テロとの戦い
数日前にBBCの放送で、イギリスのミリバンド外相が「テロとの戦いは間違いだった」と演説しているのを見て、驚きました。発言自体は驚くべきものではありませんが、イラク侵攻などでアメリカと常に共同歩調を取ってきたイギリスの外務大臣が、ブレアの後を引き継いだ労働党政権であることは変わっていないのに、率直に誤りを認めたのは、意外でした。
内容を詳細にきいたわけではありませんが、「テロとの戦い」を標榜することによって、過激とまではいえない反対勢力を含めて、武装闘争を是とする路線に結集させてしまったというのが、ミリバンド外相の主張のようです。
古くはシーザーを暗殺したブルータスにも、独裁に反対するという三分の理はあったでしょう。ヒトラーの暗殺を企てたドイツ軍の将校は、テロリストと決めつけていいのでしょうか。浅学非才の身には、断定することは困難です。
そのような道義的理由とは異なり、ミリバンド外相の反対理由は、政治的にもマイナスだったということのようです。

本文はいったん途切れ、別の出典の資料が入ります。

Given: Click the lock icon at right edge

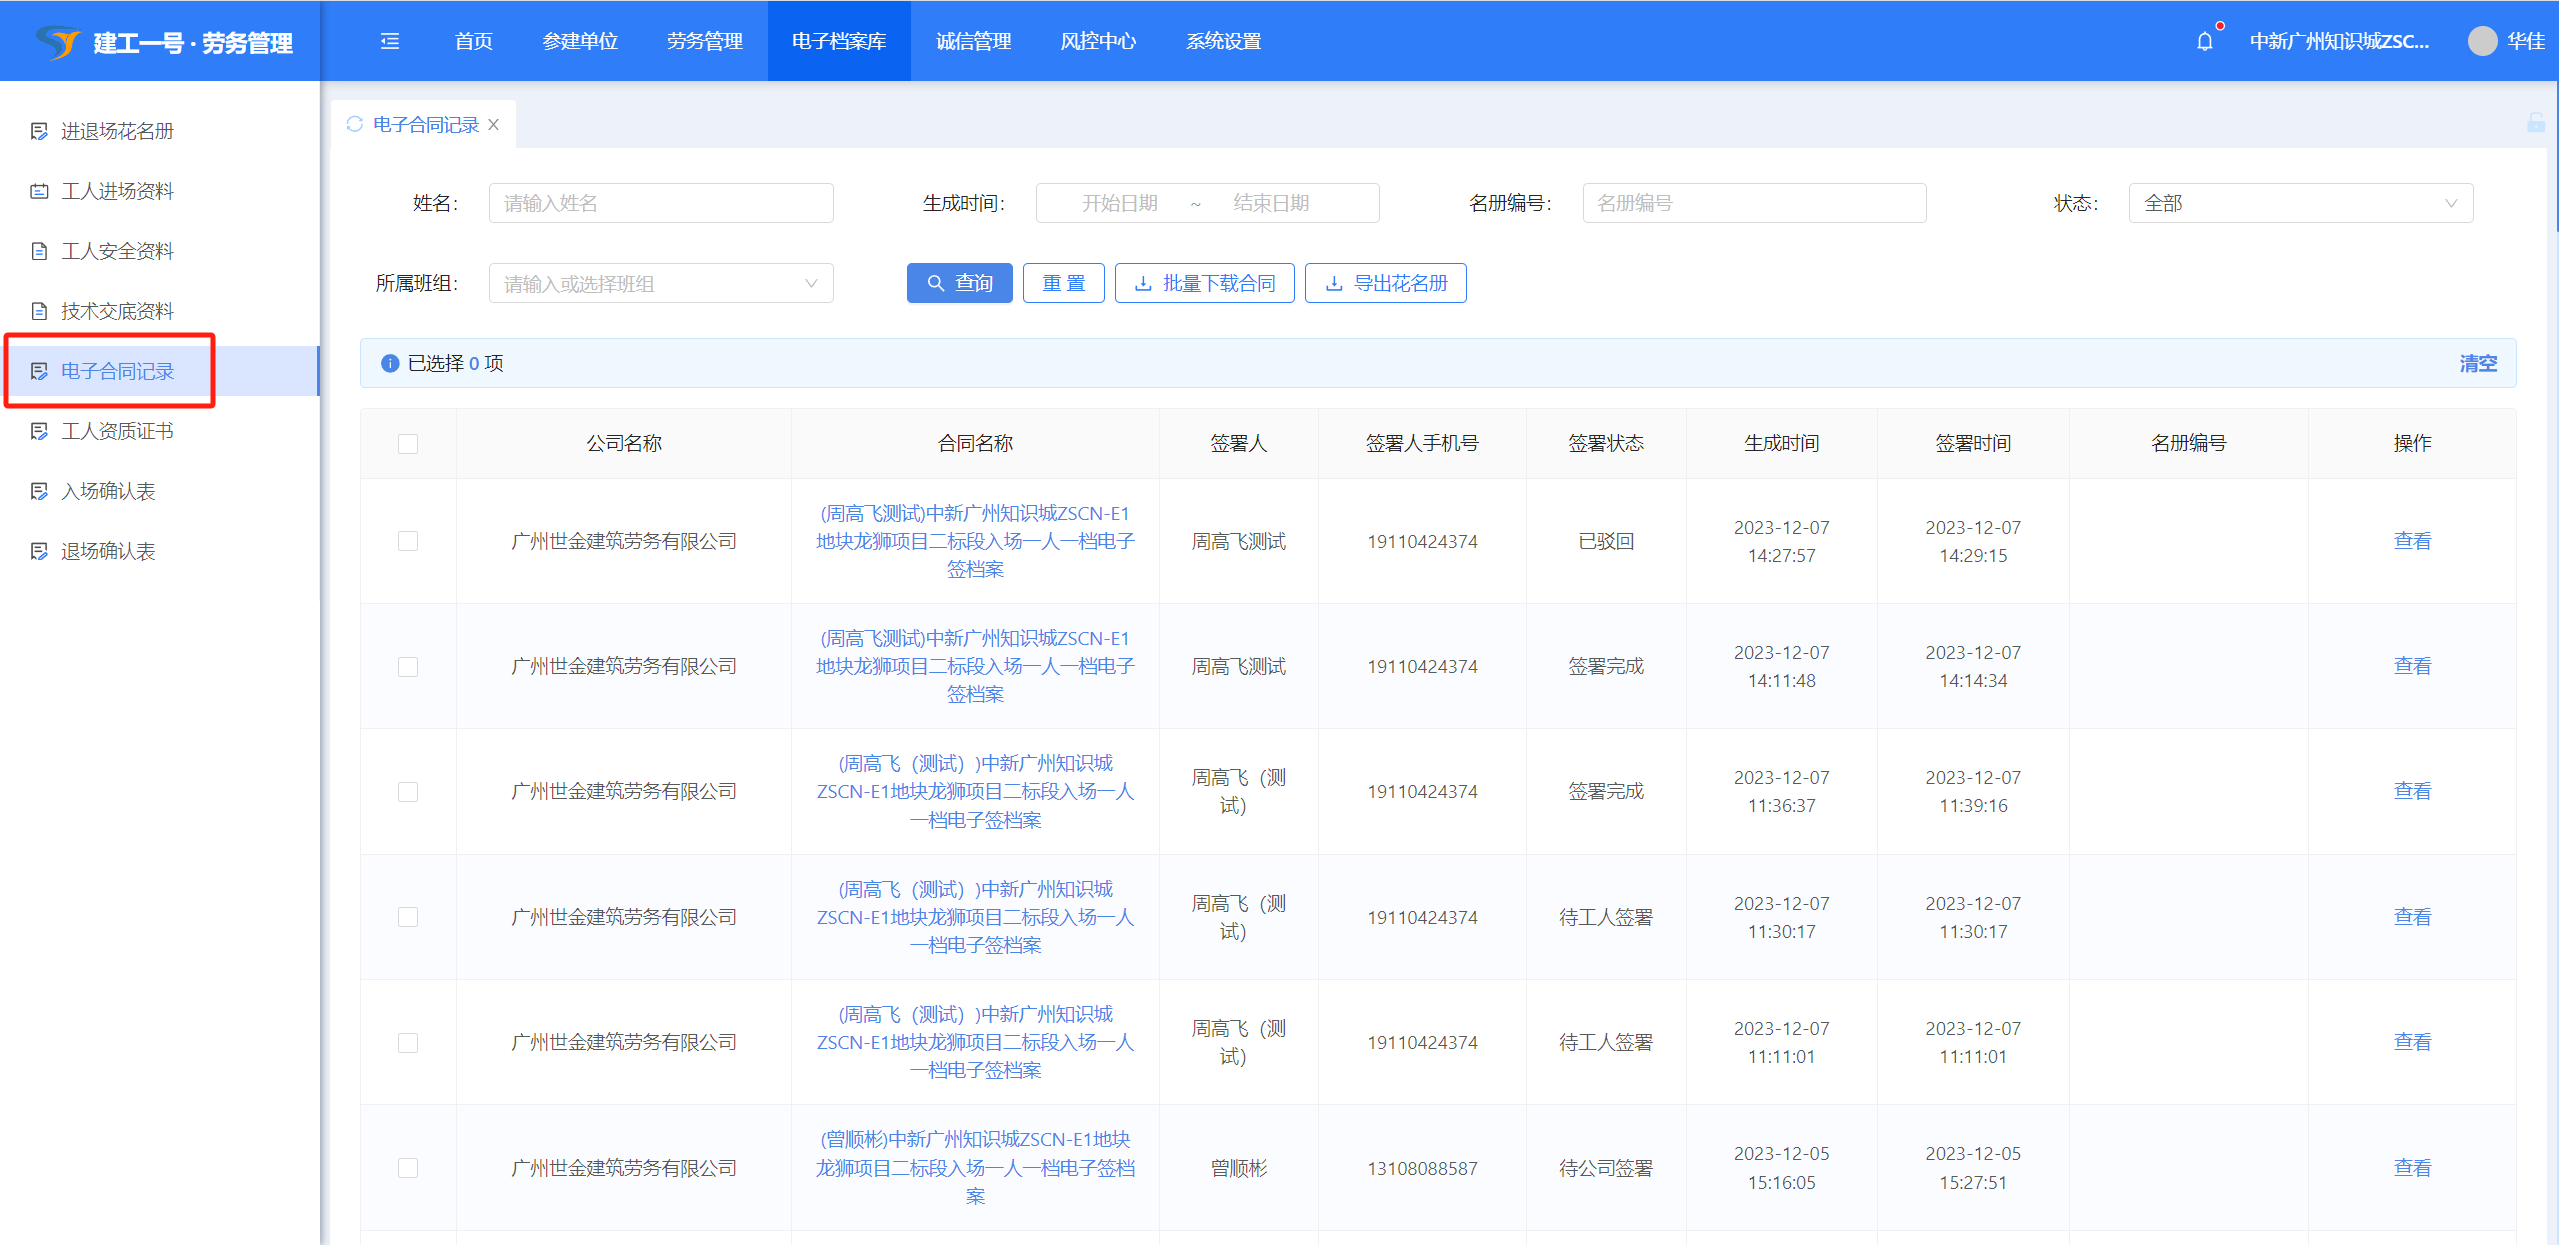Looking at the screenshot, I should [2535, 123].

退任演説でブッシュ大統領は、9・11直後のアメリカ国民の感情を引いて、決断は間違っていなかったと弁護したようです。その後の推移を見れば、政治的にはマイナスの判断であったことは明らかで、しかも結果論とはいえないところが深刻です。
身内ともいえるイギリスの外相からも異論が出ました。日本の政府はどう総括するのでしょうか。